|Sustainable Energy News - No. 2 September 1993 |
source ref: in02we.htm
INforSE Europe Meeting
By the end of the European NGO energy seminar at Folkecenter for Renewable Energy in Denmark, the 2nd meeting of the European INforSE region was held at July 17. At this event the basis for an action plan for INforSE Europe was set, there was a call for bylaws for INforSE - Europe and coordinators were elected for the coming year. At the meeting 14 of the 38 European member- organizations were represented. Next INforSE Europe meeting will be in Germany on July 9, 1994.

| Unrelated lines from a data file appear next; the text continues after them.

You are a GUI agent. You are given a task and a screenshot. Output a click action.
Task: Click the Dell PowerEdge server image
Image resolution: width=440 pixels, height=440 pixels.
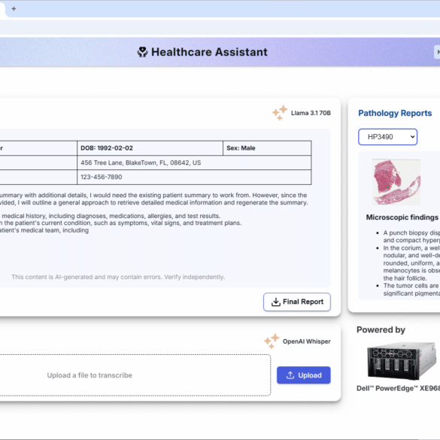click(402, 360)
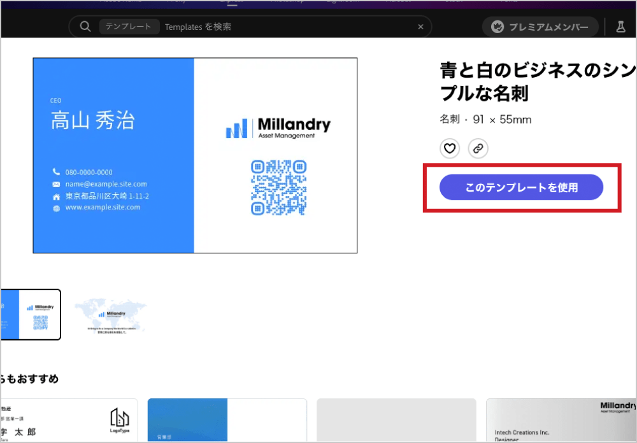Click the このテンプレートを使用 button
637x443 pixels.
pos(521,186)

Action Plan for INforSE Europe
Based on the discussion at the regional meeting the European INforSE coordinators have elaborated an action plan for the coming year. The action plan will be the basis for action of INforSE Europe; but will not limit member-organizations in taking INforSE initiatives when relevant.
Monitor International Financing
INforSE - Europe will evaluate the two Global Environmental Facility (GEE) projects in Europe and evaluate energy projects financed by other financial institutions (as World Bank and European Bank for Reconstruction and Development - EBRD) when requested by INforSE members.
Follow EC policy
INforSE - Europe will monitor and eventually make inputs to energy related EC policy, including, energy/ CO2 tax, Internal Energy Market, ALTENER (renewable energy strategy program), SAVE (energy efficiency strategy program), PHARE (support for projects in Central and Eastern Europe) and TACIS (support for projects in former USSR). Monitoring of EC Policy will be done in cooperation with groups in the European Parliament.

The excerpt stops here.